Some transhumanists are beginning to realize that the most severe limits to what humans can achieve are social and cultural, not technical. All too often, however, their view of politics falls into the same trap as their techno-centric view of the world. They often argue that the new political poles will not be left and right, but techno-conservative or techno-progressive (and even techno-liberal and techno-skeptic). Fuller and Lipinska, meanwhile, argue that the new political poles will be upper and lower, not left and right: those who want to rule the heavens and be omnipotent, and those who want to preserve the Earth and its rich species diversity. This is a false dichotomy. Preserving the latter will most likely be necessary to achieve the former.

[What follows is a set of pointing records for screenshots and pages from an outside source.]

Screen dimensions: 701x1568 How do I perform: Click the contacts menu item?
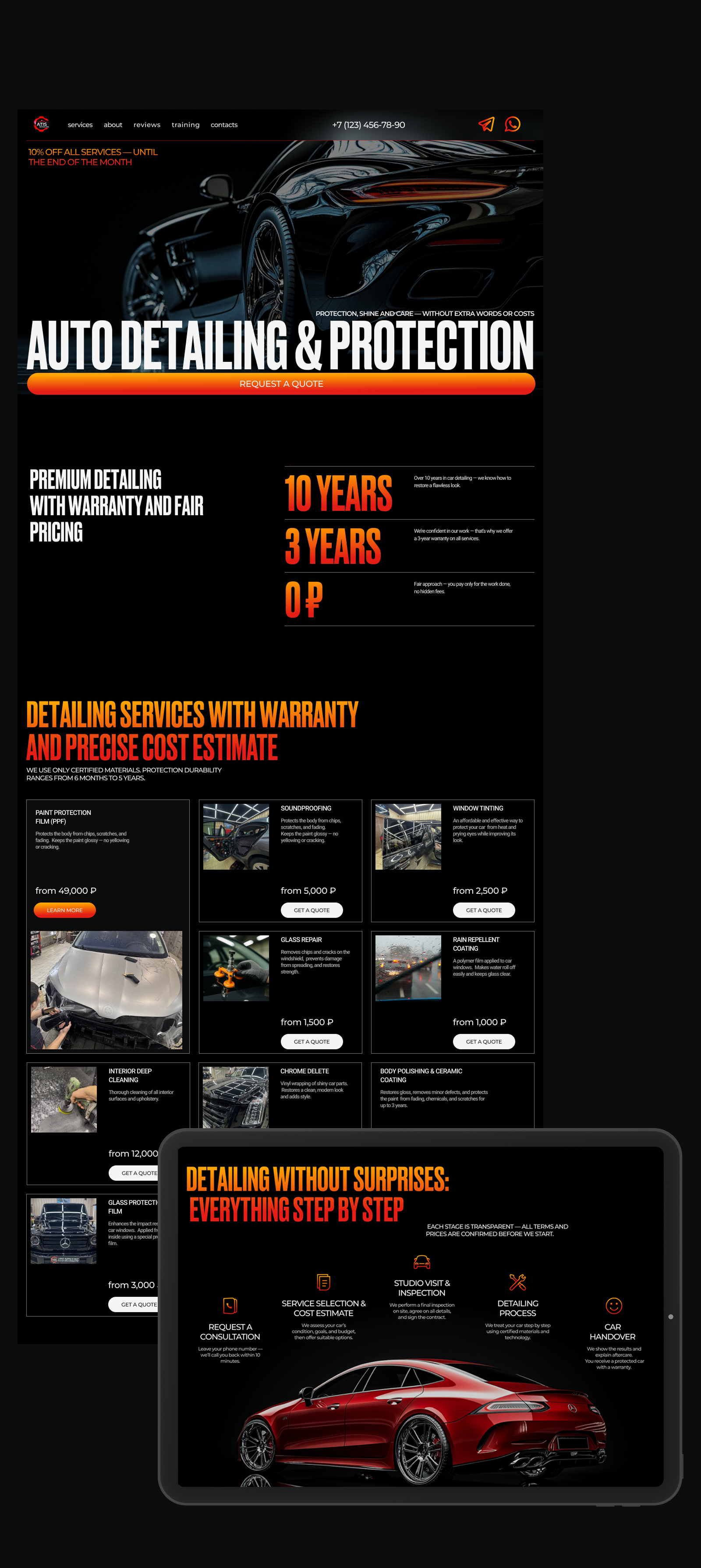point(224,124)
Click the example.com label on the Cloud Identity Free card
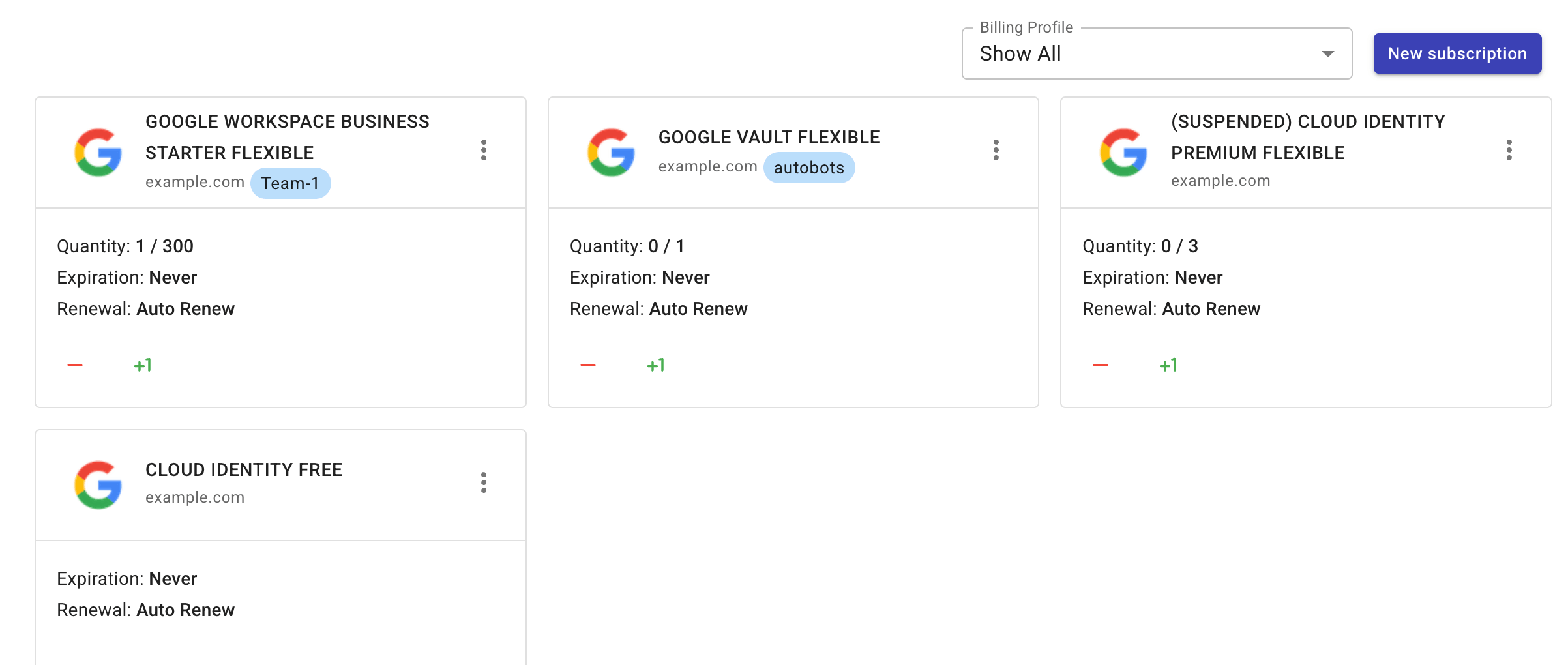Image resolution: width=1568 pixels, height=665 pixels. 194,497
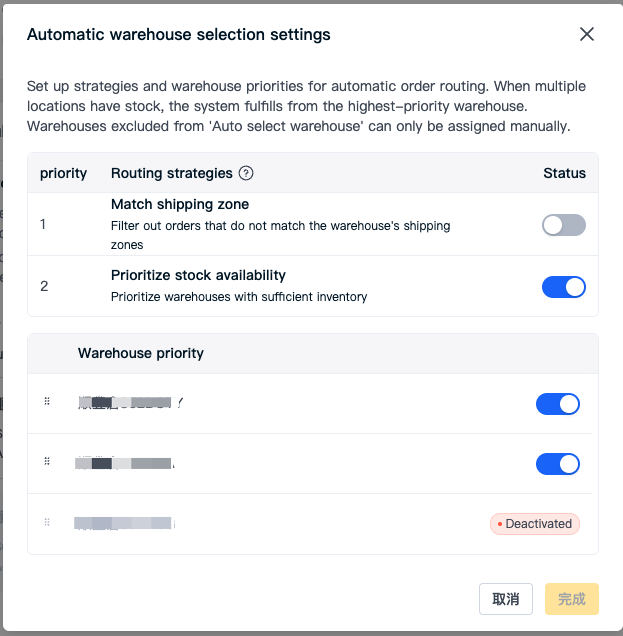This screenshot has height=636, width=623.
Task: Turn off the second warehouse's auto-select toggle
Action: click(x=558, y=464)
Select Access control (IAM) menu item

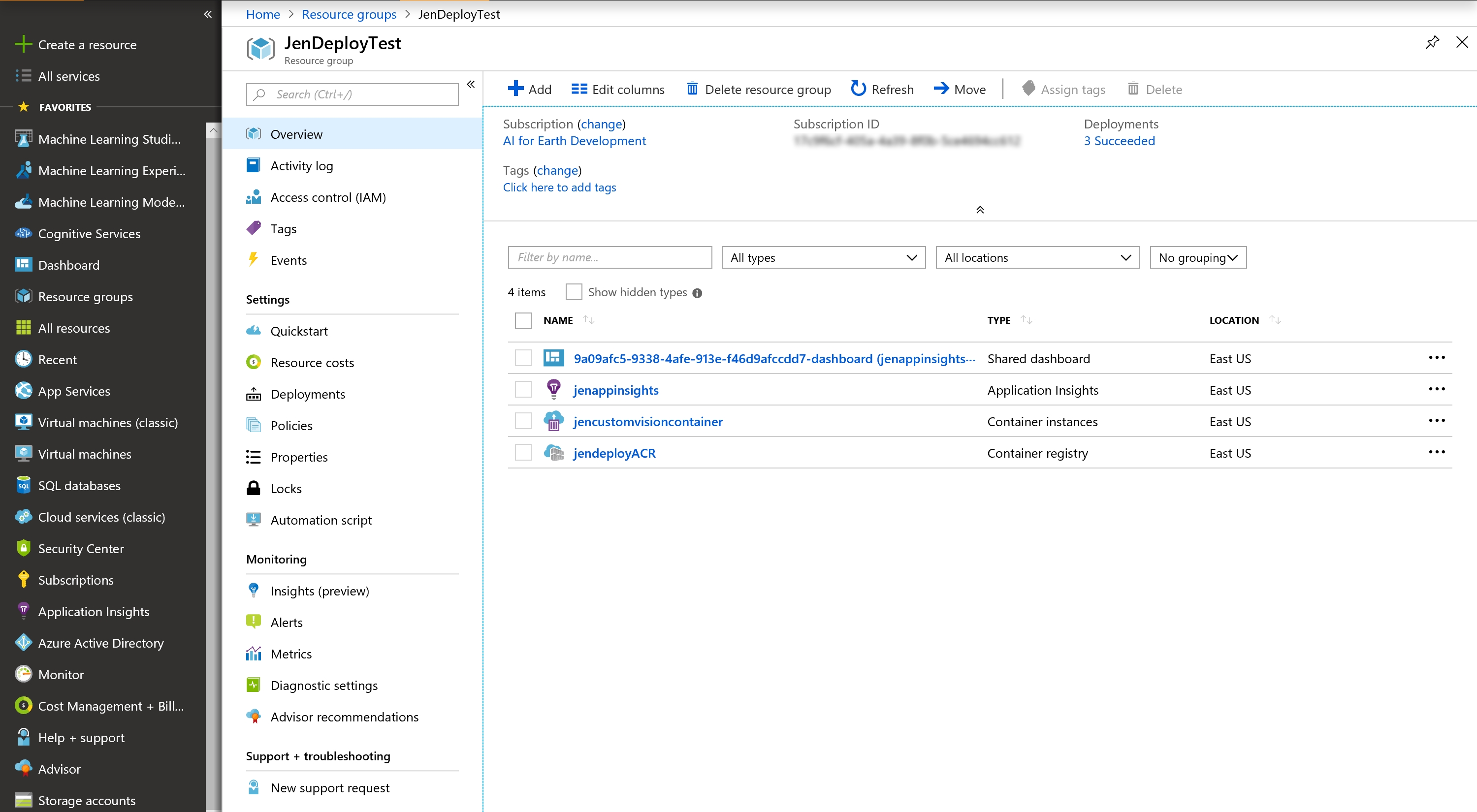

Transhumanism and advanced capitalism are two processes that prioritize “progress” and “efficiency” above everything else. The former acts as an instrument of power, while the latter is an instrument for making profit. People become vessels for these instruments. The transhuman empowerment is frantically demanding policies with well-defined and strong human values to provide a safe environment in which these profound changes will take place. Social justice and environmental stability are now more important than ever. Technology will not allow us to avoid these issues - it does not allow for political neutrality. Rather the opposite. This determines that our policies have never been important. Savulescu is right when he says that the era of radical technology is coming. And they will not correct our morality. They will reflect it.